«Mio figlio è geniale!» Nella mente dei dotati
Ci sono bambini che a quattro anni sanno leggere senza problemi. Altri che scrivono numeri a tre, quattro cifre e con questi riescono pure a svolgere delle operazioni matematiche. Giovanni Galli, psicologo e psicopedagogista, nel corso degli anni ha conosciuto molti «genietti» e ne rimane ancora oggi impressionato. «Ma io preferisco chiamarli bimbi ad alto potenziale cognitivo, che è poi l’area della mia specializzazione», dice (guarda il video con l’intervista in allegato a questo articolo). Si tratta di piccoli che hanno un quoziente intellettivo superiore a 130 (quando la media è 100) e non sempre questo particolare dono rende loro la vita facile: «Anzi! Più è alto, più le difficoltà aumentano. È un grande problema sociale», spiega l’esperto.
«Non è chiaro quale sia la causa - sottolinea Galli, dal suo studio di Muralto - . La genetica è... democratica e distribuisce il talento indistintamente. Il 2,28% circa della popolazione in Ticino, forse anche di più, rientra sotto questa categoria. Stiamo parlando probabilmente di un allievo per classe». I bambini di questo tipo non hanno un cervello diverso dagli altri, ma sembra che ci sia un’interconnessione più efficiente tra i neuroni durante le attività.
Nonostante la differenza, l’impatto con la scuola è spesso negativo: «Arrivano in aula carichi di aspettative, ma quando si rendono conto che il programma non tiene il passo che vorrebbero, entrano in una spirale di noia e di costante attesa. Sanno già leggere e scrivere, o imparano velocemente». Il rischio isolamento è alto, come pure la tendenza a mascherare le proprie capacità per adeguarsi, «ma alla lunga questo porta a frustrazione e depressione. Ci sono anche i dislessici, che riescono a superare l’ostacolo grazie alla loro intelligenza senza però sfruttare il loro potenziale”.
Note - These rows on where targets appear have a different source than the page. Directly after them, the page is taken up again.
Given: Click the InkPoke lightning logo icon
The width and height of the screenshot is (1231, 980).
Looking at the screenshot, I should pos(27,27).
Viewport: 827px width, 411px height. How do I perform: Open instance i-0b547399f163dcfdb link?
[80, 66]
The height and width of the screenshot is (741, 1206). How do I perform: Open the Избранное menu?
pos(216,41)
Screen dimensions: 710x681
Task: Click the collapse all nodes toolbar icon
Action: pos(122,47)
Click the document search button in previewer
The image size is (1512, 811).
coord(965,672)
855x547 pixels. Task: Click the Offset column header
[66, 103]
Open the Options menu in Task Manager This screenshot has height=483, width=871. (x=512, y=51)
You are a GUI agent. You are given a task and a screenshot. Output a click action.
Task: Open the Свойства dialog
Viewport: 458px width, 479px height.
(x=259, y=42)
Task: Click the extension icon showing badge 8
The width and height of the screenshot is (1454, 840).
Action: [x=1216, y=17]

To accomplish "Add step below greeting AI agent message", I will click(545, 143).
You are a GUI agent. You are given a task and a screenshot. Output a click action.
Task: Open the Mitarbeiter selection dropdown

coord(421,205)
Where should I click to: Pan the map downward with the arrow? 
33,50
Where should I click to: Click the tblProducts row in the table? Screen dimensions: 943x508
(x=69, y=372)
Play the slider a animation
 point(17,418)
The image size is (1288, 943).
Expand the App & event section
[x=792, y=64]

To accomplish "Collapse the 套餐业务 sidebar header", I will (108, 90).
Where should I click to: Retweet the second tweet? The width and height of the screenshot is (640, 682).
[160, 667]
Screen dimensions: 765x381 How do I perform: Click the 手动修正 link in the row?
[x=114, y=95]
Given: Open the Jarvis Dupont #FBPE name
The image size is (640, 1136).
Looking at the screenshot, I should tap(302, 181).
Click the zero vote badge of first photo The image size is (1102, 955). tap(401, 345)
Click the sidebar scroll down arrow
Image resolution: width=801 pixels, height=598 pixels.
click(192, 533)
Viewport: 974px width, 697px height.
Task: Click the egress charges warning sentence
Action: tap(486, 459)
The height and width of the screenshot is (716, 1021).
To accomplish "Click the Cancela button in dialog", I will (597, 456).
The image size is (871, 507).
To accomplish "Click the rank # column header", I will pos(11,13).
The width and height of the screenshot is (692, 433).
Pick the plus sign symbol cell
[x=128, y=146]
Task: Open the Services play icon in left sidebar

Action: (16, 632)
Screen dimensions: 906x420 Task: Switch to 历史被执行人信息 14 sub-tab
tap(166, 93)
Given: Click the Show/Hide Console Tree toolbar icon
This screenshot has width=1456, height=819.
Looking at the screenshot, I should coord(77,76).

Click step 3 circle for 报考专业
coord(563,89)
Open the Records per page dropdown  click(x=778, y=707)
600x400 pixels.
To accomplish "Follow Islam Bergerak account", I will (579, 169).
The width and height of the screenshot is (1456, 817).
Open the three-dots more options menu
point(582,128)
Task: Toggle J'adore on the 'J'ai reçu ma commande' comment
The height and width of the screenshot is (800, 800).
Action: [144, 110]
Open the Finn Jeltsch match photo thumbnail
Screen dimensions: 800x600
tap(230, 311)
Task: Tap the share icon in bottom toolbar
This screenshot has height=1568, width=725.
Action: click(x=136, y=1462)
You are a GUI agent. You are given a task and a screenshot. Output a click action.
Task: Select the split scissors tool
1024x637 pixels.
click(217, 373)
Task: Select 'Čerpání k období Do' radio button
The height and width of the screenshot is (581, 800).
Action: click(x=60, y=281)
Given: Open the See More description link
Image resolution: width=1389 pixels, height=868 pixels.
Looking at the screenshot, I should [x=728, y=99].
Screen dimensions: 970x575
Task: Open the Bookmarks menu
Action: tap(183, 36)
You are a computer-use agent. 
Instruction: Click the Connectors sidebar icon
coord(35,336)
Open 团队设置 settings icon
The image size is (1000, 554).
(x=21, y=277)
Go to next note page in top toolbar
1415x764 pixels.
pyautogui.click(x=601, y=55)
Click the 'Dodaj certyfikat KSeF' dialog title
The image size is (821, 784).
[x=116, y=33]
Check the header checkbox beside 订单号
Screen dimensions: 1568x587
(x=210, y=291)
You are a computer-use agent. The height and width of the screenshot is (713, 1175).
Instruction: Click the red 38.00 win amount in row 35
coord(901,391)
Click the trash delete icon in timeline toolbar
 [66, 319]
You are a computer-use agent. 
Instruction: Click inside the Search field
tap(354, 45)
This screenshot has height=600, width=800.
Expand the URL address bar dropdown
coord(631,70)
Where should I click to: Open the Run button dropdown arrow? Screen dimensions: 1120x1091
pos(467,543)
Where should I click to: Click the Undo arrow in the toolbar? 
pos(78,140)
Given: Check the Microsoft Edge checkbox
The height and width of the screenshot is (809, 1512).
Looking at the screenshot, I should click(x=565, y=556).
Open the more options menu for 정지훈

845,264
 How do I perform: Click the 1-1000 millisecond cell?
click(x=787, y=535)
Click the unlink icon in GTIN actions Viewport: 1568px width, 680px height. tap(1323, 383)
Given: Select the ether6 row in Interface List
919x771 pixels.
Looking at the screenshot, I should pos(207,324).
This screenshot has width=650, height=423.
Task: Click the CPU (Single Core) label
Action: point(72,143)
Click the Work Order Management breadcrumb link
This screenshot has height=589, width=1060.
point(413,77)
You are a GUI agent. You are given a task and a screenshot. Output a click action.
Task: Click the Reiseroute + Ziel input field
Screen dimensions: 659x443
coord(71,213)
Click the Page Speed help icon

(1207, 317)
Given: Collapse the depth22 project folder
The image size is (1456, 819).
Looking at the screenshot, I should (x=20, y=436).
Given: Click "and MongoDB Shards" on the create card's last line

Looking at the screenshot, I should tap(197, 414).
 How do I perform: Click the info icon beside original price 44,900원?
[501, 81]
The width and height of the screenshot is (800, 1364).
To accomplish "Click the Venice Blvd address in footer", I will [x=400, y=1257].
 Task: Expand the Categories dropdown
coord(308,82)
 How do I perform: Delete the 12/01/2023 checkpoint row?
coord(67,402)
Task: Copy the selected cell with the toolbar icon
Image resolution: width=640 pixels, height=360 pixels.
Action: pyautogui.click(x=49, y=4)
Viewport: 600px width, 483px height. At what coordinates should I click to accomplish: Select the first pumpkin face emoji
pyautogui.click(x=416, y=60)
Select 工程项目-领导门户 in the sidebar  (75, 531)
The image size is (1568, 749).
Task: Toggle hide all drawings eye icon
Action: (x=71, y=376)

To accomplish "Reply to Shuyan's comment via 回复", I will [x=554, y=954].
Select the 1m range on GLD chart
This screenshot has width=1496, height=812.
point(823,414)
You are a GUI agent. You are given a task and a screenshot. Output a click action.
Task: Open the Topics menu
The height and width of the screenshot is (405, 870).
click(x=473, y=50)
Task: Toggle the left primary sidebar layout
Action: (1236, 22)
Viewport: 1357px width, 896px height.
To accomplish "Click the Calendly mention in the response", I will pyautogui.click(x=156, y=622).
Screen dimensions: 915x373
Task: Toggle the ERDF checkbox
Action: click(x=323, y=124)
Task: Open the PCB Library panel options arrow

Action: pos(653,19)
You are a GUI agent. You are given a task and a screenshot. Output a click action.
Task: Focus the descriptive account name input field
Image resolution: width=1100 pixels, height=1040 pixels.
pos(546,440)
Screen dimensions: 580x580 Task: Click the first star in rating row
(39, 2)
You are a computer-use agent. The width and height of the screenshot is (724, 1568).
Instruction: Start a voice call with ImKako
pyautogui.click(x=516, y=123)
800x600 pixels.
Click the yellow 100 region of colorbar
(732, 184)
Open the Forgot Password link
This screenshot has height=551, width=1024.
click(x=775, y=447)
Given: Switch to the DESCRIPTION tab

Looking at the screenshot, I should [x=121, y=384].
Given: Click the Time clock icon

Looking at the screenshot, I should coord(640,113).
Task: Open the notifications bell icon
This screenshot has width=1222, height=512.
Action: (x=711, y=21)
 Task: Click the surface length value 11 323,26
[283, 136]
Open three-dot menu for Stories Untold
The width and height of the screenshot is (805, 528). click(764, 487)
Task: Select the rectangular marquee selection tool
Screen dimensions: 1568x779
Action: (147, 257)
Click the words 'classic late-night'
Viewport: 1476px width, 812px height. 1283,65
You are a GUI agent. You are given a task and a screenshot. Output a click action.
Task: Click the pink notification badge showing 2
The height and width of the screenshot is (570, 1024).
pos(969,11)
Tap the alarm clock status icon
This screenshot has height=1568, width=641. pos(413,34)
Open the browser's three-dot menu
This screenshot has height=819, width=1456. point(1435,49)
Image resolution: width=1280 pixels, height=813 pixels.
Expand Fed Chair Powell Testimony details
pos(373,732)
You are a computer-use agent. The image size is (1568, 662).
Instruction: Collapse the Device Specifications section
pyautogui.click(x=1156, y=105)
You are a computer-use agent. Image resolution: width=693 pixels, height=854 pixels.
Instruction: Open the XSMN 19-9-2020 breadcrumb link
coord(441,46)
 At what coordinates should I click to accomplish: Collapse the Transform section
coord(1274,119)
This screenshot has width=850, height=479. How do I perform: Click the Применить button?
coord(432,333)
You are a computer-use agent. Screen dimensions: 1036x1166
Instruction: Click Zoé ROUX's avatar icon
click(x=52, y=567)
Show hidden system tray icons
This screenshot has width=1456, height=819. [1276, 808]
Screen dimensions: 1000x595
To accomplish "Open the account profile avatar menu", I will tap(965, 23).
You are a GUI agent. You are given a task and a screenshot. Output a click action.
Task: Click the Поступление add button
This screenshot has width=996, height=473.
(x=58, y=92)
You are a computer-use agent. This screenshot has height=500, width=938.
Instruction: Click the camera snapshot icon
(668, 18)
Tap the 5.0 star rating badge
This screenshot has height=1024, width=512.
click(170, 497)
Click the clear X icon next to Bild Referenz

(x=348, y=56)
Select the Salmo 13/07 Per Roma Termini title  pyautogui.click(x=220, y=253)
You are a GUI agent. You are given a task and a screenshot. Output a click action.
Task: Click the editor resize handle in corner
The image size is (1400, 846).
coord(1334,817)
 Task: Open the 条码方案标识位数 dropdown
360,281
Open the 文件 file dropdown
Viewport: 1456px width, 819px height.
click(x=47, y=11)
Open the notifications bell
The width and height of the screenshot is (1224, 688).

Ma come capire se il proprio figlio è «geniale»? «I genitori hanno un ruolo fondamentale e devono rivolgersi a uno specialista. Quando un bimbo di tre anni inizia a mostrare una curiosità debordante con una miriade di domande, sempre diverse e che richiedono risposte esaustive, allora probabilmente siamo di fronte a un profilo di questo tipo. I piccoli memorizzano subito i concetti e maturano parecchi interessi o, in altri casi, approfondiscono un unico campo». Ed è qui che entrano in gioco mamma e papà: «È un compito difficile, bisogna incoraggiarlo e mettergli a disposizione molti stimoli - conclude Galli - . Certo, si può anche decidere di non fare nulla, ma questo rischia di causare, al futuro adulto, disinteresse per gli studi e le relazioni sociali».